Pulling back from the source of the metaphor for a moment to reflect on his own interpretation, Fallon continues, “It’s looking at your life at the moment and saying we don’t mind the weight we carry, it’s not so bad. There are things that we have to do to get by and then also in a positive way to say…” After a moment Fallon regains his train of thought, “I don’t talk about wasted years, I don’t. There’s a lot of mistakes that go on, but I don’t dwell on those. Just keep trying to move forward. It’s about living a good life and finding peace and happiness in what you have today, not some kind of undefinable future… or some regrettable past.”
‘Local Honey’ is also Brian’s first release in a decade not to be associated with a major record label, a decision that Fallon took himself. “I started to think, I’ve had a long career, but I don’t own anything that I’ve done. I own nothing.
“It’s as if I’ve written seven books, and I don’t own any of them. And I got, not upset about it, but I just started thinking, I’m not sure that’s the best way to do this, the best investment to make in my kids’ future, or in my future. And I think for me that works better because I’m not trying to be the next celebrity. I’ve got it, those days are done for me. I don’t really want to do that, it’s more about the creation. Will I sell fewer records? I don’t know. But, at the end of the day, it’s mine. So at least I can say, that’s my record.”
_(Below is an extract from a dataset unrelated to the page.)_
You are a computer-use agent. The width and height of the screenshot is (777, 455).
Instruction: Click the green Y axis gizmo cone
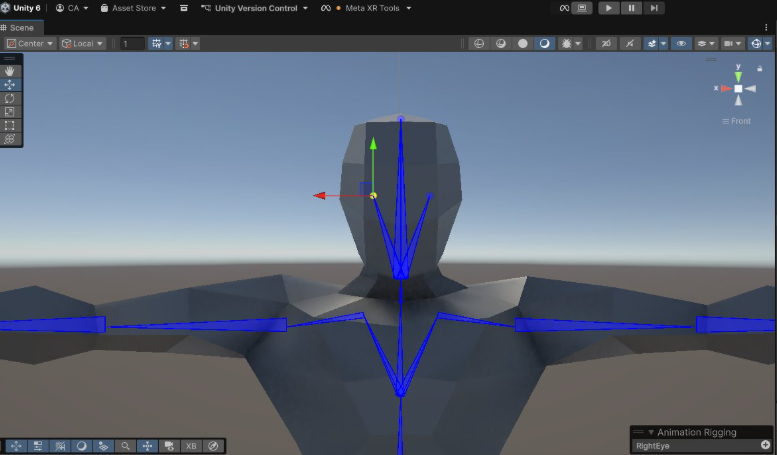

Not that he thinks his old major would have vetoed the album entirely for its style and substance. “Would they have let me? Sure. But I think it would have gotten completely lost, because I don’t know that there are any radio songs. They have a lot of records to put out. It’s just a different kind of machine, and when you’re a big company, you have to think about that stuff.”
If the record seems short at eight tracks, that’s because Brian, always considerate, doesn’t want to weigh the listener down with too many of these slow-burning songs. “I don’t think that’s a place you wanna stay in all day. It’s a heavy record, and some of the subject matter is really heavy. You don’t want to sit through a record like that because it’s really hard emotionally. It costs you something emotionally to listen to, to feel that and empathise.”
It’s a wise choice; these songs reveal more with every spin, and the fact the tracklisting and recordings aren’t too crowded allows the listener to pick apart the craft of the compositions with repeated listens. “And also, you know, people are running around a lot today, and they’re busy,” Brian jokes “I’m not trying to make them sit down for an hour and a half and listen to a record because I don’t think anybody has the time for that.”
It’s unlikely he could ever have put out this kind of album earlier in his career, and it’s cleverly put together, not demanding too much of the listener on first glance but rewarding them more with each revisit. ‘Local Honey’ is a fine addition to Fallon’s oeuvre that only strengthens his overflowing pile of classic songs ahead of a world tour later this year.
Taken from the April issue of Upset. Brian Fallon’s album ‘Local Honey’ is out 27th March.